More mozza for topping

However, you can add whatever topping floats your boat – but I highly recommend fresh basil. It’s so good!

Directions:

  1. Place your pizza pan in a preheated 450 degree oven. You want to place your pie on an already hot pan.
  2. Wash and dry cauliflower and cut into florets.
  3. Pulse in a blender or food processor until you have rice consistency. You won’t need the stems at all. FYI: this part is very tedious if you don’t own a food processor – which I don’t. So, if there are any food manufacturers who are reading this may I suggest you start selling riced-up cauliflower. I would be a customer for life!
  4. Place cauliflower in a microwave dish, cover and cook for 4-5 minutes.
  5. Let the cauliflower cool (I put mine in the fridge) and then scoop it into a clean towel and wring out as much water as you can. This is crucial if you want a crust that will stay together.
  6. Place the cauliflower back into the bowl and add all the ingredients (with the exception of the toppings) and mix well.
  7. *If your cauliflower does not form a tight ball after this step you may need to add some liquid egg whites, in addition to the egg. It really depends on how big your cauliflower is… cause size does matter with this recipe.
  8. Form your crust on a sprayed piece of parchment paper.
  9. Place parchment on the pan that was heating up in the oven and bake for 20-minutes.
  10. Remove from the oven and flip the crust. This is my secret to getting a crisp, bread-like crust! I simply place another piece of sprayed parchment on top and flip the pan.
  11. Place back into the oven and bake for another 10 minutes. Keep an eye on it, though. You want it golden brown.
  12. Once browned, pull from the oven and add your sauce and toppings and then place back in the oven for another 5-8 minutes, or until the cheese has melted and is all bubbly and yummy looking.

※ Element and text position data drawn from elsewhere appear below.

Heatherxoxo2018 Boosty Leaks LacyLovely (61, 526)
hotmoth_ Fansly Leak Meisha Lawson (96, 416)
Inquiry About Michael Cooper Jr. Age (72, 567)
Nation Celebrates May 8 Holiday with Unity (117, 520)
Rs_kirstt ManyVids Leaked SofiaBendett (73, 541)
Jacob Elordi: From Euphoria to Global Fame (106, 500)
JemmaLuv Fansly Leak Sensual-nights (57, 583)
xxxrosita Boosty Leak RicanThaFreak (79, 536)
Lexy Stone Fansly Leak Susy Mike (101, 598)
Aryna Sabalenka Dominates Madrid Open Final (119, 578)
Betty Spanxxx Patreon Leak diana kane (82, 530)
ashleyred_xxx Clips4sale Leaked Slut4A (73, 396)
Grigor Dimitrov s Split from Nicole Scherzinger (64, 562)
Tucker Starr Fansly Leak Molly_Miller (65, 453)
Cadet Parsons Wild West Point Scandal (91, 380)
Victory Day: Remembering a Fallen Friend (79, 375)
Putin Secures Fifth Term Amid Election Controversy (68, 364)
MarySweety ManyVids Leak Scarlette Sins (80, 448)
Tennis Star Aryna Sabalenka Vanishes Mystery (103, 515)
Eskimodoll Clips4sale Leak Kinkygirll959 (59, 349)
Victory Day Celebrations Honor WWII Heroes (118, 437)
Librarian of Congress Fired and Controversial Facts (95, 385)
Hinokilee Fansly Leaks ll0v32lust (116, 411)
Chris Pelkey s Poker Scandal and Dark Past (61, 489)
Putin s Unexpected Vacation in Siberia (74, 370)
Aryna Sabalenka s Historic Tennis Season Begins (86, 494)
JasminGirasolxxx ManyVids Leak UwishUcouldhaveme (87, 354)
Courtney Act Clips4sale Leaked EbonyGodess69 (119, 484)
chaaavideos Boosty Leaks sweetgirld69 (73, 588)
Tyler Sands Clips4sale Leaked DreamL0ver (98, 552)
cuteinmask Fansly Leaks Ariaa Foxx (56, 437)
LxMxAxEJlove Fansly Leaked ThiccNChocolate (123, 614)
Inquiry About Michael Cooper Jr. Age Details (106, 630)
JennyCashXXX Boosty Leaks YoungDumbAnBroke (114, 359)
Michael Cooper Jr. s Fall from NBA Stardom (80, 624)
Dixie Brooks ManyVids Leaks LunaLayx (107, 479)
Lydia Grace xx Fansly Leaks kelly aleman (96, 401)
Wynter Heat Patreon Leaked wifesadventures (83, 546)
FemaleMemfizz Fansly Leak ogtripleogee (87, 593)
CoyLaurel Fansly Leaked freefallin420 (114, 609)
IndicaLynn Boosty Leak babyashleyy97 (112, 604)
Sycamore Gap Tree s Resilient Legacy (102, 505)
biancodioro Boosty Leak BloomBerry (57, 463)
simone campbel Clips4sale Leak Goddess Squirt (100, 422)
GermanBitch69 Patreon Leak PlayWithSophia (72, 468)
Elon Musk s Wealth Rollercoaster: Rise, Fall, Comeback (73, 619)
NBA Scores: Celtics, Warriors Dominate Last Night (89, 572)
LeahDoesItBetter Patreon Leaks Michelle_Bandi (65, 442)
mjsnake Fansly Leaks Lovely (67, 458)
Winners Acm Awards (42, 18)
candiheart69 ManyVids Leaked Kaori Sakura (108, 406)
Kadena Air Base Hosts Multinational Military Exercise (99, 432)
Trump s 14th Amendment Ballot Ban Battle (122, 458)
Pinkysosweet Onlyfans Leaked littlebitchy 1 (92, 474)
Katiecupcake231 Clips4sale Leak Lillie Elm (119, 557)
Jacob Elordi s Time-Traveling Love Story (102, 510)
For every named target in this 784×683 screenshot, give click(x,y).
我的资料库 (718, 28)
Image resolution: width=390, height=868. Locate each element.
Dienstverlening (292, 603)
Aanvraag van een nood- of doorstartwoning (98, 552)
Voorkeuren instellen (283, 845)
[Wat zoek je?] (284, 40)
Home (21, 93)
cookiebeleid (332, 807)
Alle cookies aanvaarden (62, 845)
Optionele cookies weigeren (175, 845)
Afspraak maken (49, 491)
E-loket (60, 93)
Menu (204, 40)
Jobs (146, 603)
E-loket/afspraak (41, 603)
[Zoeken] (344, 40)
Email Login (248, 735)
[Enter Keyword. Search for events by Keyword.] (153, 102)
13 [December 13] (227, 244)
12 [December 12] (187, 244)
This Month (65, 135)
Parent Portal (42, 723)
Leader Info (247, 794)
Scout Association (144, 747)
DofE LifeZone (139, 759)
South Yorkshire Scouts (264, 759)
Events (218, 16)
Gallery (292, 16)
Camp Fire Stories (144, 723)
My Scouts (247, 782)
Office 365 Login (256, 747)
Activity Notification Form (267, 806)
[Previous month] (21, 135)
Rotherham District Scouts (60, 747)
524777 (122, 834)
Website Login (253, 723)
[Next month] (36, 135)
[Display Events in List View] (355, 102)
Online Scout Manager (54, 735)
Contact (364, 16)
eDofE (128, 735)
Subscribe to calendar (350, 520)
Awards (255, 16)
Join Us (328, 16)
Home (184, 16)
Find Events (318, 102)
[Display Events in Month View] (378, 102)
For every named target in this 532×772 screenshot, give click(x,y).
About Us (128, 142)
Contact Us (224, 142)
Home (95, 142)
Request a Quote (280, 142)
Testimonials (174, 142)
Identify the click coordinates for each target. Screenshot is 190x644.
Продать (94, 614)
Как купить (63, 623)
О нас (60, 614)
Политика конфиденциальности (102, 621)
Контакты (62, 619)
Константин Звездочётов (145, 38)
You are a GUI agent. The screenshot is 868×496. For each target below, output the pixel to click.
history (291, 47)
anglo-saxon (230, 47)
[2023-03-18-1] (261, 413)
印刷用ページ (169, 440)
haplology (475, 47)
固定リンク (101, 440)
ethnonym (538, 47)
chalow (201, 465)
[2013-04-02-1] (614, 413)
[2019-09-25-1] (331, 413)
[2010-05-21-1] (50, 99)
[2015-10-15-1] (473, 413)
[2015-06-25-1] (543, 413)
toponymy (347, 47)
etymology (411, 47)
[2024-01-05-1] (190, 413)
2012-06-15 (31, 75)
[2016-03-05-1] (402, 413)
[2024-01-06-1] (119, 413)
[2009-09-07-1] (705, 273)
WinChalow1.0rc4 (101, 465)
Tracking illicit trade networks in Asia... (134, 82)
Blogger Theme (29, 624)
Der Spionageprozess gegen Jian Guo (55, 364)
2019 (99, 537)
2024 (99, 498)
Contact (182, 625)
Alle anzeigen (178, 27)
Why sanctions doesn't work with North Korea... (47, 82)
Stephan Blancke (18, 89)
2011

Nutrition Facts (for crust only):

Calories: 404

Fat: 19g (high due to the almond flour)

Saturated Fat: 5.5g

Sodium: 1216 mg (a little high due to the cheese)

Carbs: 38.7

Fiber: 13g

Sugar: 11.7 g

Protein: 33.6g

The crust on a cauliflower crust pizza is really the bulk of the calories if you only add a 1/4 cup of sauce, and use the toppings that I suggest. If you follow those instructions you will be eating a whole pie that is under 600 calories.

Pretty damn good considering a medium cheese pizza (that’s with no toppings) from Panago is 1,680 calories.